Il modo di funzionare dei servizi tipo ChatGPT è chiaramente descritto come non in grado di fornire risultati precisi, e dunque più simile a un oracolo che al detentore di una verità rivelata. Tuttavia, gli utenti si ostinano a usare queste piattaforme per avere delle risposte che però non necessariamente sono in grado di essere comprese.
Quindi, si deduce dalla sentenza della corte americana, se l’utente fa una domanda ma non è in grado di capire la risposta e la utilizza, si assume in proprio la responsabilità delle conseguenze della scelta senza poterla scaricare sul servizio.
Questa indicazione è fondamentale anche e soprattutto per l’applicazione del regolamento europeo sull’AI perché riequilibra uno storico sbilanciamento nella responsabilità per danni derivanti dal trattamento dei dati, che vuole l’utente “parte lesa” di default, senza prendere in considerazione le sue eventuali negligenze.
I rischi dell’AI Washing
Nello stesso tempo, però, questo principio di diritto significa pure che chi produce o commercializza chatbot e simili deve essere molto attento a come gestisce l’AIwashing. Affermazioni tranchant sul ruolo dell’AI nella funzionalità di un prodotto, invocazioni sulle prestazioni superiori garantite dall’intelligenza artificiale o altri marketing claim che inducono aspettative nel cliente possono poi tornare indietro come un boomerang quando fossero oggetto di un’azione legale.

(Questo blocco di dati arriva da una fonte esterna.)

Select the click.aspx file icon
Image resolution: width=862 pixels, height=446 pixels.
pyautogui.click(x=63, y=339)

Bisogna, infatti, ripetere che OpenAI se la è cavata per il modo in cui ha gestito la comunicazione con i clienti, i disclaimer forniti agli utenti e gli avvisi forniti dal chatbot. Al contrario, se avesse lasciato intendere che la piattaforma produceva risultati corretti il processo avrebbe probabilmente preso una strada molto diversa.

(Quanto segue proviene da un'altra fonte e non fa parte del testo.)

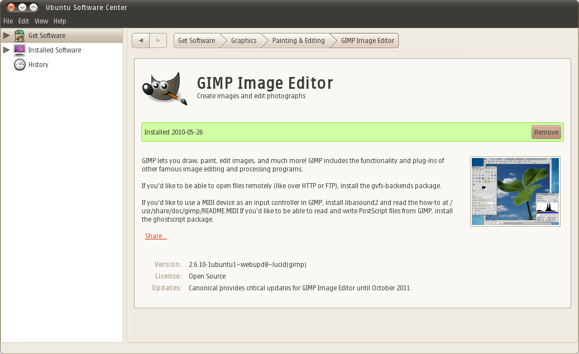Select History in the sidebar
This screenshot has width=579, height=354.
click(39, 65)
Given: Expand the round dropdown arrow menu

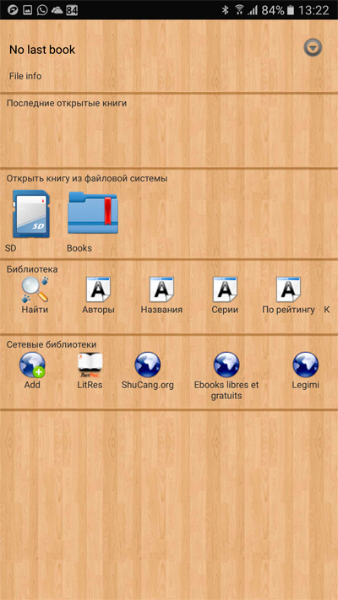Looking at the screenshot, I should coord(313,48).
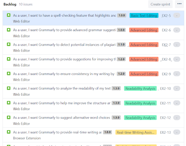Select the estimate badge for EX2-5
Screen dimensions: 186x146
(177, 16)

Liberi tutti (i produttori di AI)?
No, non si può interpretare questa sentenza come un “liberi tutti” ma, al contrario, come un’indicazione chiara di quali devono essere i modi per sviluppare e mettere in circolazione una piattaforma che fornisce informazioni agli utenti.
Perché il “meglio chiedere scusa che permesso” non dovrebbe più essere un metodo accettabile per scaricare sulle persone le conseguenze delle proprie strategie industriali.